Normally, when folk ask about self-build materials, I link them to a couple of outlets. They're both like Aladdin's caves!! I think you'd benefit by having a look at their websites:

http://www.magnummotorhomes.co.uk/ This outlet is in Grimsby, Lincolnshire.

http://www.olearymotorhomes.co.uk/ This one is just outside Hull, Yorkshire.

They both supply mail order.

And another, near Cambridge... http://www.rainbowconversions.co.uk/Company/company.htm

What we need to do is Google something like "Selfbuild motorhome materials, Donegal"

Someone has done a list that might be of interest: http://www.motorhome-list.org.uk/links.htm

Strangely, the list doesn't include the "Self Build Motor Caravanners Club", a very useful site.

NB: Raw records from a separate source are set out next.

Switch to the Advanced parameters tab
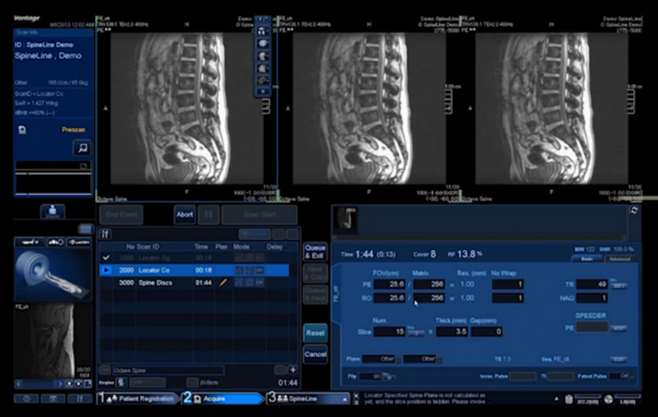point(619,259)
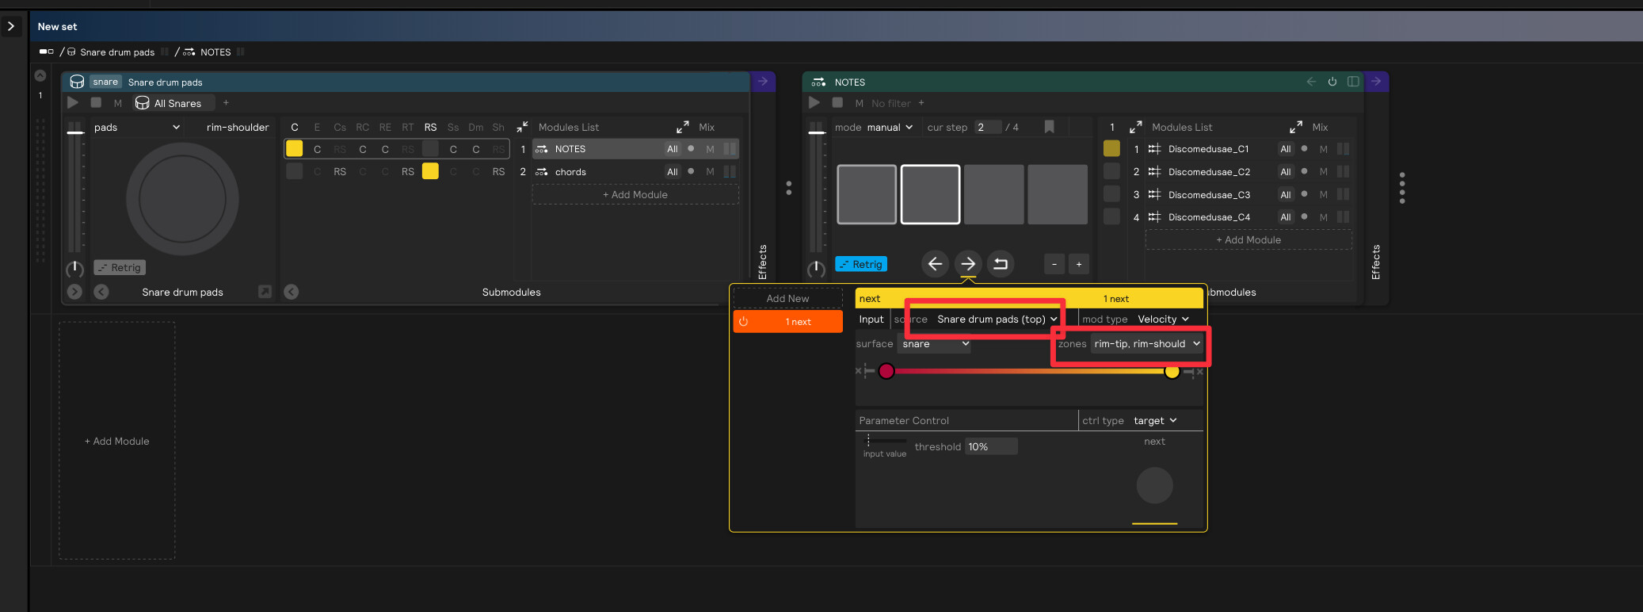Expand the left sidebar chevron
The image size is (1643, 612).
pyautogui.click(x=11, y=26)
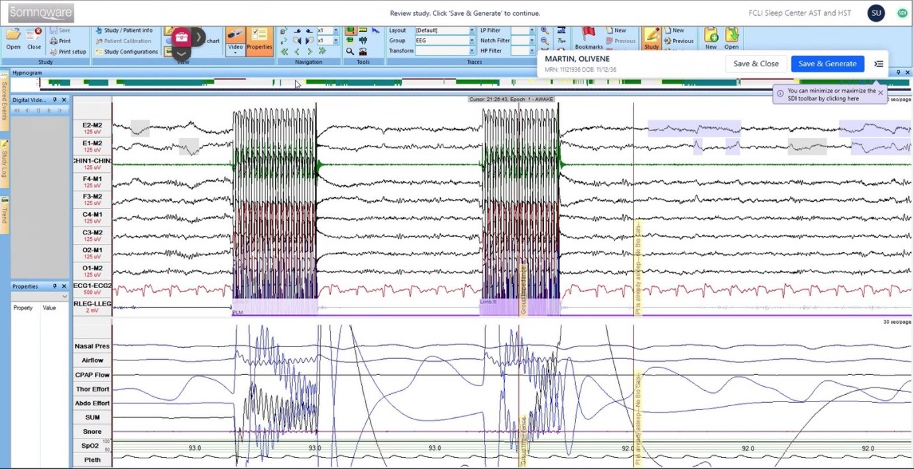Click the magnifier icon in Tools group
Screen dimensions: 914x469
pyautogui.click(x=350, y=52)

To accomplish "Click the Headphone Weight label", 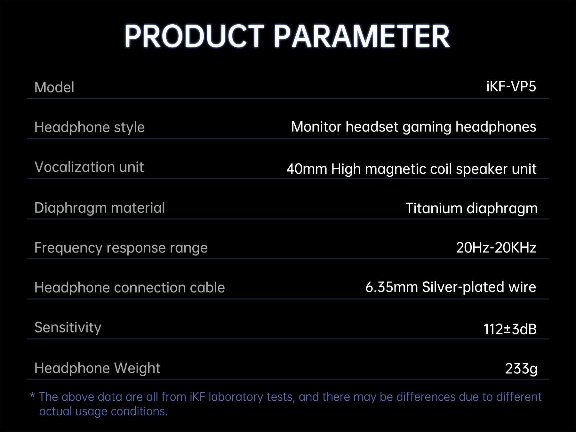I will pyautogui.click(x=97, y=368).
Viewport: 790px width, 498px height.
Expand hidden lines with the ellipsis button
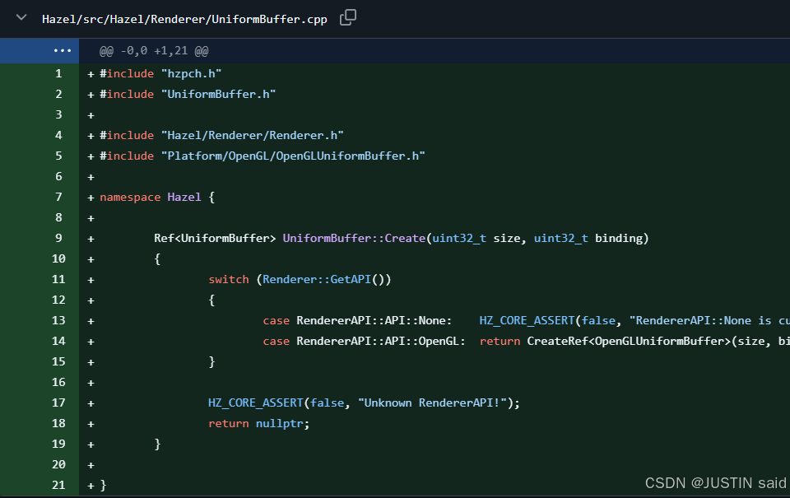63,50
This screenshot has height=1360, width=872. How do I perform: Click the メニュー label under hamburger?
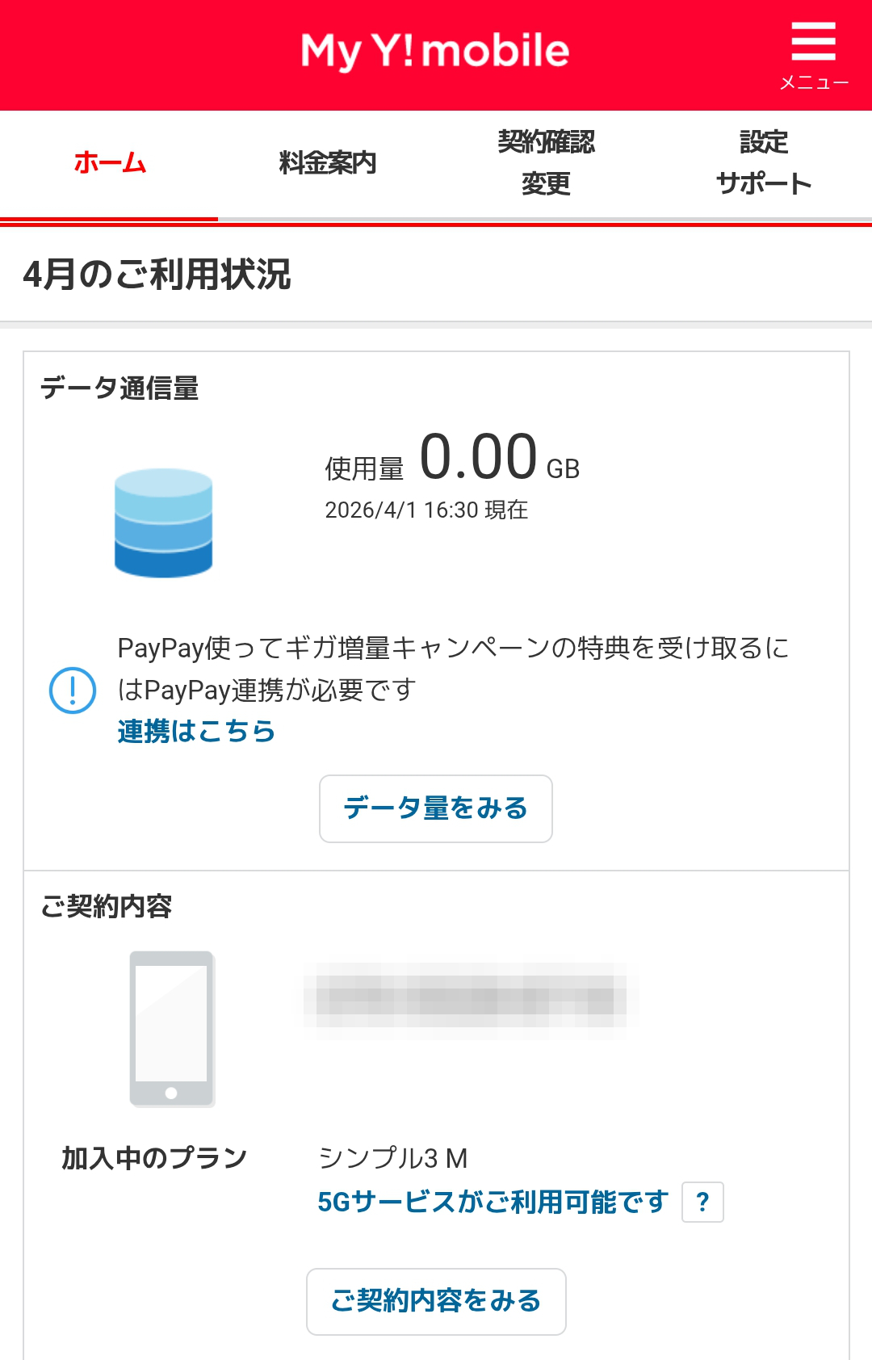click(813, 83)
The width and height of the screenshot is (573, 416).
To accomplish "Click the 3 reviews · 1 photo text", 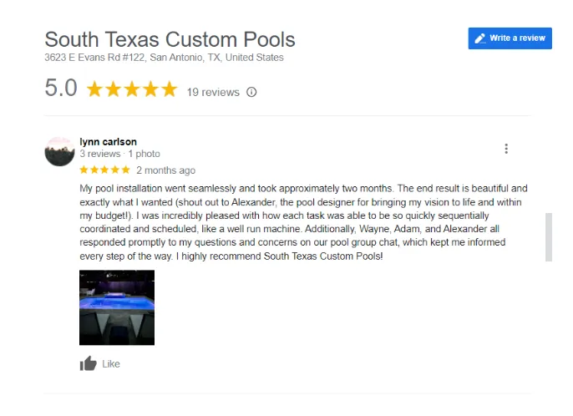I will click(x=120, y=154).
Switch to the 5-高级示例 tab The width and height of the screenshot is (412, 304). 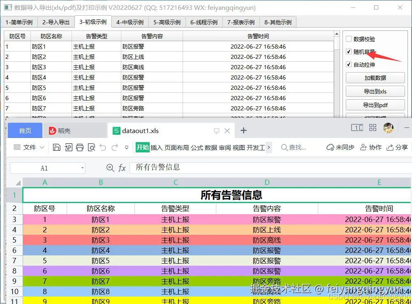click(x=167, y=22)
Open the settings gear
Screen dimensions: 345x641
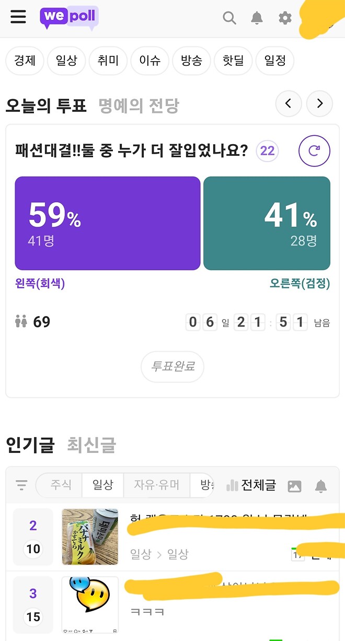(284, 18)
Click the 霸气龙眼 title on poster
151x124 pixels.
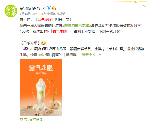click(x=41, y=68)
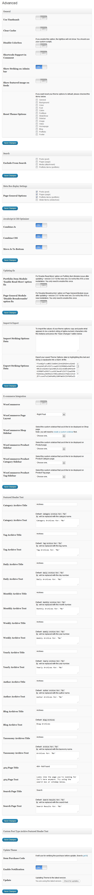Click the Import Striking Options Data textarea

57,344
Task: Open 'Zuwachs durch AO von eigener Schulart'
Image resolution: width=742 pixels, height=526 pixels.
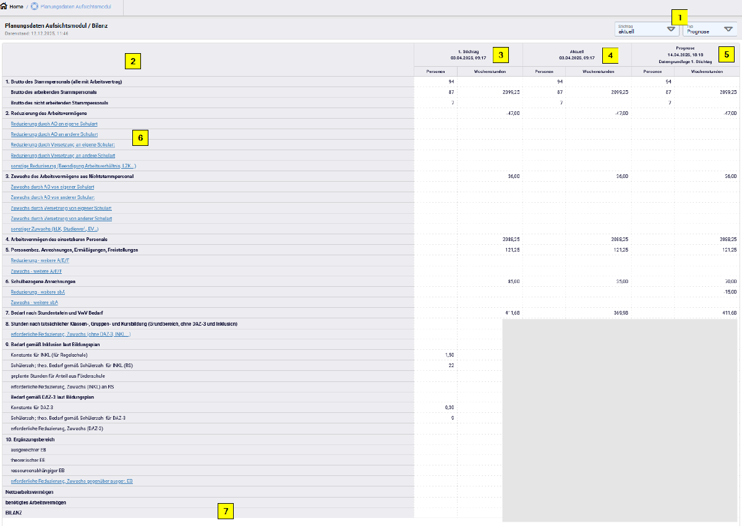Action: (x=53, y=187)
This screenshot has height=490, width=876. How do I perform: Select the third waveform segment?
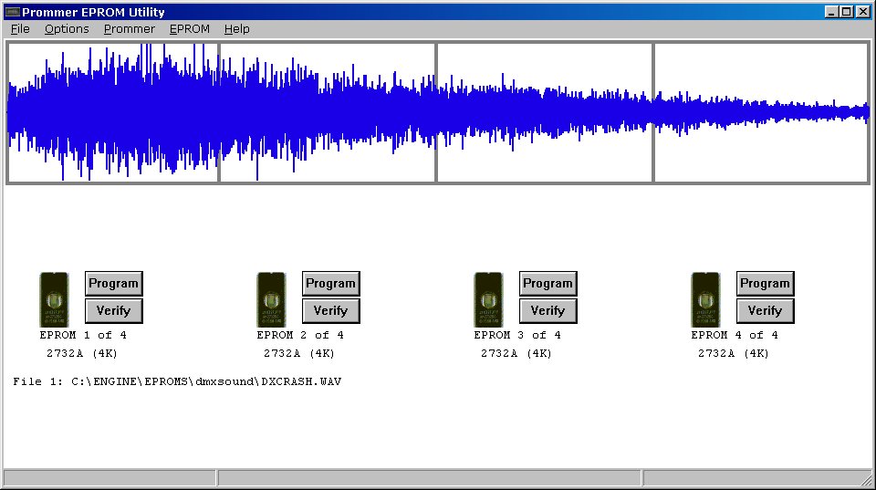[545, 112]
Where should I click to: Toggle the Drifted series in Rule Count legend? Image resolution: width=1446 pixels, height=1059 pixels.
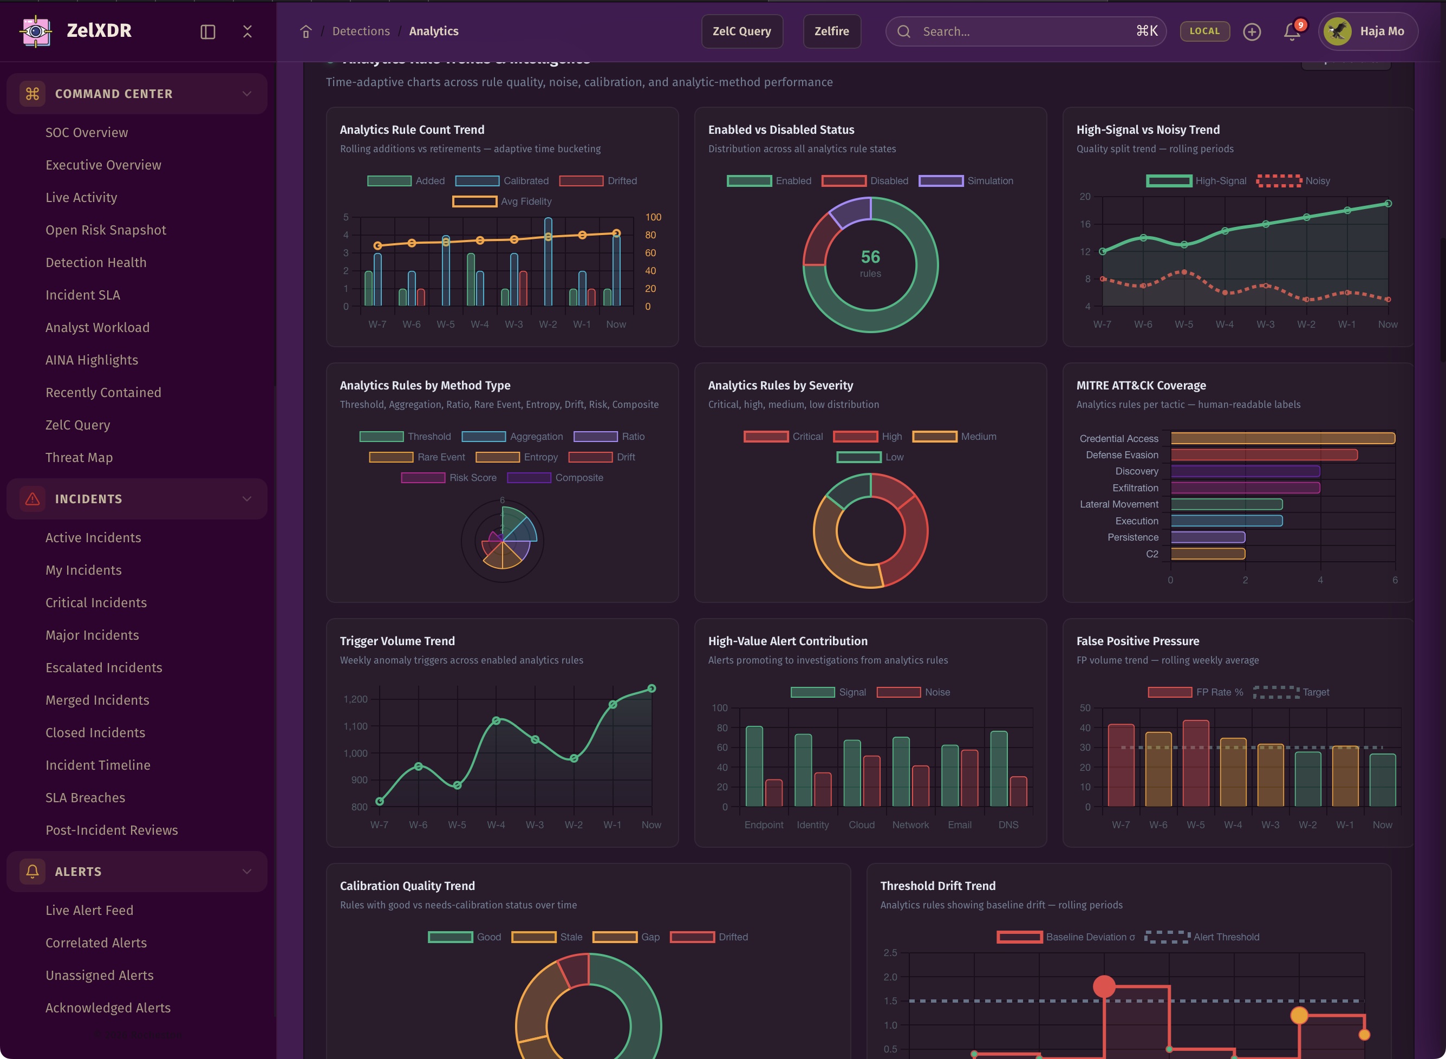coord(597,181)
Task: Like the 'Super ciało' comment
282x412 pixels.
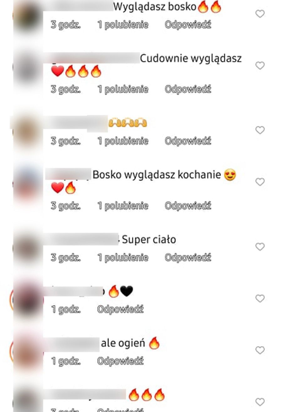Action: (260, 247)
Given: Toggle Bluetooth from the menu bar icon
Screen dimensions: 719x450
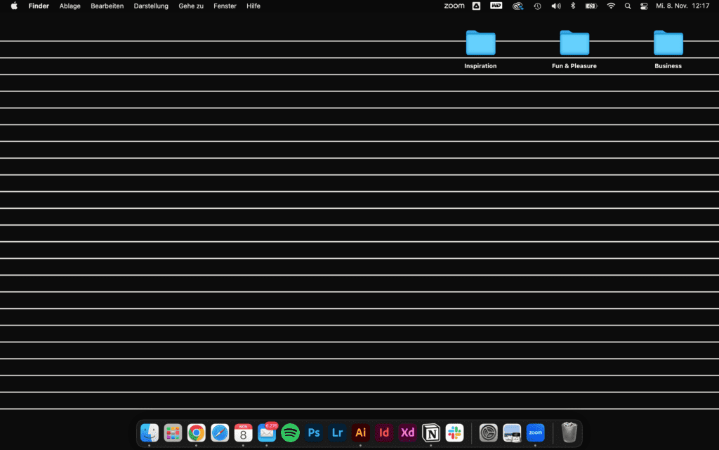Looking at the screenshot, I should click(572, 6).
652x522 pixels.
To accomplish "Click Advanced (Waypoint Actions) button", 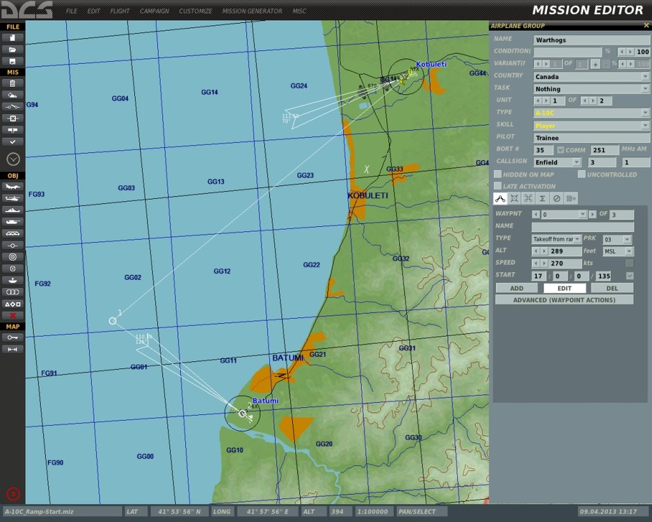I will 564,300.
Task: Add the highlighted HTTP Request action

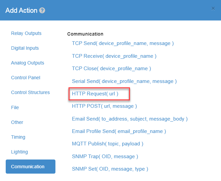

And there's this list... crikey, it's a bit long!!
http://www.thecaravancommunity.com/...iler-parts-and-accessories-30.html?view_all=1

There you go. My starter for ten!! Good luck!! :wink:


----------



## javea (Jun 8, 2007)

UncleNorm said:


> And another, near Cambridge... http://www.rainbowconversions.co.uk/Company/company.htm:


I wanted to replace the very large table in my Hymer with a smaller one and got in touch with Rainbow Conversions who made an excellent job of the replacement at a reasonable price and no delay in completing the order. Would certainly recommend them.


----------



## donegal5 (Sep 11, 2010)

Hi UncleNorm, that magnum site is a cracker. They have everything I need to do the job. Thanks again.


----------



## UncleNorm (May 1, 2005)

donegal5 said:


> Hi UncleNorm, that magnum site is a cracker. They have everything I need to do the job. Thanks again.


Our first motorhome, affectionately known as "The Shrub" was a conversion on a 1991 Transit, done by Magnum Mobiles, way back in 1997. So the ex-Telecom chassis was already 6 years old and had done 36,000 miles by the time Magnum acquired it for conversion. We picked it up in 1999, at 40,000 miles, had it for 6 years and added another 40,000 miles!!

In 2001, when we had 11 feet taken out of the side by some tw*t in Dorset, we were able to have it repaired at Magnum, by the same 2 guys who had first built it. I ended up stronger than ever!!

Eighteen months ago, Feb/Mar 2010, I helped Stew(Artona) to convert a Citreon Relay into a motorhome. We made regular visits to Magnum, about 9 miles away. Everything came from there!! Everyone who sees Stewart's MH is most complementary about the job we did. I did the main timber structures, Stewart did much of the finishing off to the point where it looks just like the 'real' thing!!

So, back to you. Enjoy playing and good luck. :wink: 8)

PS Why "The Shrub"? One Saturday in Feb 1999, I was going to the garden centre for some shrubs. I found the motorhome and, within 2 hours, we had traded in our car and caravan and our new MH was on our drive. Our daughter, Katie, asked, "Where are the shrubs, Dad?" I replied that there were none. "Well you'd better call that motorhome one then!"

"The Shrub" was so named!! :roll: :wink:


----------